▸ **Source material**:
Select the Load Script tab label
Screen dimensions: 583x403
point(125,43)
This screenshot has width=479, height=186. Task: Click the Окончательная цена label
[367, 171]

▸ **Work to complete**:
Transcribe the data above in full, exactly as it appears.

▸ **Output of the exercise**:
Select the Load Script tab label
Screen dimensions: 583x403
point(125,43)
This screenshot has width=479, height=186. Task: Click the Окончательная цена label
[367, 171]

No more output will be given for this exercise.